- _Records for this exercise_:
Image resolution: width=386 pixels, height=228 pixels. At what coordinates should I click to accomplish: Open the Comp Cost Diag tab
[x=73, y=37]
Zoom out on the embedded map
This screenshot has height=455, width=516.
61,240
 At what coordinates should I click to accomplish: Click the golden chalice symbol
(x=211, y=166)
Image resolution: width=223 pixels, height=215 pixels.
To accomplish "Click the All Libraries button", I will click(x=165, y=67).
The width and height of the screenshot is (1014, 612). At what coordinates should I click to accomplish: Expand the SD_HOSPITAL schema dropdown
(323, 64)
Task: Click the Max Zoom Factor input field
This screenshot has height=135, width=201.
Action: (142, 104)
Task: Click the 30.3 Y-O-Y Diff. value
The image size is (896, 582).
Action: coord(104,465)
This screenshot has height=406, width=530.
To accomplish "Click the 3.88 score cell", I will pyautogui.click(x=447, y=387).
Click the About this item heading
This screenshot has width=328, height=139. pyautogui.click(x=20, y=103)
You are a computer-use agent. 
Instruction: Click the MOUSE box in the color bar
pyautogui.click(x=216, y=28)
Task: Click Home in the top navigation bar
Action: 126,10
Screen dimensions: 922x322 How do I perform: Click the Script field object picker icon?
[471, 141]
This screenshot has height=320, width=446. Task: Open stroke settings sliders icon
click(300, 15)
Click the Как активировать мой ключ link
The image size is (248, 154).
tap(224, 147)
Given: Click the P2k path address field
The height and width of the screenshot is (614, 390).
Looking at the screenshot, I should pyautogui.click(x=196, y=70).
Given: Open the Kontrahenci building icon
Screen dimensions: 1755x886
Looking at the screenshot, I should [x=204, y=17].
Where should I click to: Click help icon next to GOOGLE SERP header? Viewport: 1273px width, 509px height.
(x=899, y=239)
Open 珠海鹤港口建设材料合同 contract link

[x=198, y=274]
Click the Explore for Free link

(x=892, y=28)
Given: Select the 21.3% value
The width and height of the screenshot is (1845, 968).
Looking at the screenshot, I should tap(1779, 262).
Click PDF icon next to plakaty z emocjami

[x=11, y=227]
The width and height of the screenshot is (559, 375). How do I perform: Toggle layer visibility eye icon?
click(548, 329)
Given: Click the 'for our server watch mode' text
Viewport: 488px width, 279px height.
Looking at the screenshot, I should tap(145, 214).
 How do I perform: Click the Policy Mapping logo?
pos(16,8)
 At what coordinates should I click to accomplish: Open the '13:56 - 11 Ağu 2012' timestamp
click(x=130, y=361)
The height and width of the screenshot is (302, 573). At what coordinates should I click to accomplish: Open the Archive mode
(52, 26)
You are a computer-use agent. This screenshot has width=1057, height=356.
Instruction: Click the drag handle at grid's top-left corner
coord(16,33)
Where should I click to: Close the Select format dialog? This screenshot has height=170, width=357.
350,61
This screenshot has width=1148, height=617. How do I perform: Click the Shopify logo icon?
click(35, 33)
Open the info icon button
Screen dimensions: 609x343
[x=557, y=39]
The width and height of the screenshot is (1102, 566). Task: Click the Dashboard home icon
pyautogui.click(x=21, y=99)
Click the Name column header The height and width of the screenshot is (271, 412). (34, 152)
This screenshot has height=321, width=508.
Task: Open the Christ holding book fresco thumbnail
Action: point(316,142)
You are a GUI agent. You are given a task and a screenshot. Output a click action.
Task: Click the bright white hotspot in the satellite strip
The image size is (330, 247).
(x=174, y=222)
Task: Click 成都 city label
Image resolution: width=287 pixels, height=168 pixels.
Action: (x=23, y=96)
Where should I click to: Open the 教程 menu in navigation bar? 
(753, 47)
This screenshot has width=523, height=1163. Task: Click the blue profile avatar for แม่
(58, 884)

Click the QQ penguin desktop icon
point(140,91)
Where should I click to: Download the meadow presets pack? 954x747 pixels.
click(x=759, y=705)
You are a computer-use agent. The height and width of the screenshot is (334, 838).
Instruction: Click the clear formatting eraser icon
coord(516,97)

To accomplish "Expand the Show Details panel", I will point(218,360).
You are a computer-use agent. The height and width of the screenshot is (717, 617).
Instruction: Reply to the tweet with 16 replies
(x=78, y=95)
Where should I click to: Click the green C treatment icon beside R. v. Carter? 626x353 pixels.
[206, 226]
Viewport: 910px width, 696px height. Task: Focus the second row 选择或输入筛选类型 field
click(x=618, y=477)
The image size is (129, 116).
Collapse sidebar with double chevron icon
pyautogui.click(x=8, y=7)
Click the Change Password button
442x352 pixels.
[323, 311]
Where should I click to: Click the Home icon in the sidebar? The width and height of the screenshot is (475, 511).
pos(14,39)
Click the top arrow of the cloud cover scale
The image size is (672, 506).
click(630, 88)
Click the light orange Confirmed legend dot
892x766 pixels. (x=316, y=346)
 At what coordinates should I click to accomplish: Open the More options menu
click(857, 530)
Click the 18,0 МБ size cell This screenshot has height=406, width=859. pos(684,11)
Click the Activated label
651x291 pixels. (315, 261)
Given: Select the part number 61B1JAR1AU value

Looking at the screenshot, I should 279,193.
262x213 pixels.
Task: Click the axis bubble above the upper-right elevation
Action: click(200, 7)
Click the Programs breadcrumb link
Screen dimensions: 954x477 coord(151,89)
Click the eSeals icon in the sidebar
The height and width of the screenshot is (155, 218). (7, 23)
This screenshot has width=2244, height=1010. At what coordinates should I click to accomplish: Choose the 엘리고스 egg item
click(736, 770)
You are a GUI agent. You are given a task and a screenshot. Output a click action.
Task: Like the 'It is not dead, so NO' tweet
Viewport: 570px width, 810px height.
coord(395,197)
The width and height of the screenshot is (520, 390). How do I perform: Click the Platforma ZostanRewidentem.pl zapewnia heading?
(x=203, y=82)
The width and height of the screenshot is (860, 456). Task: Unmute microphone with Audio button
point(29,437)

- _Task objective_:
Scan the records for the word "agent" and copy every line where it is found.

- _Answer box_:
You are a computer-use agent. 
You are a computer-use agent. This screenshot has width=1057, height=356.
You are a GUI agent. You are given a task and a screenshot. Output a click action.
You are a computer-use agent. The height and width of the screenshot is (334, 838).
You are a computer-use agent. The height and width of the screenshot is (717, 617).
You are a GUI agent. You are given a task and a screenshot. Output a click action.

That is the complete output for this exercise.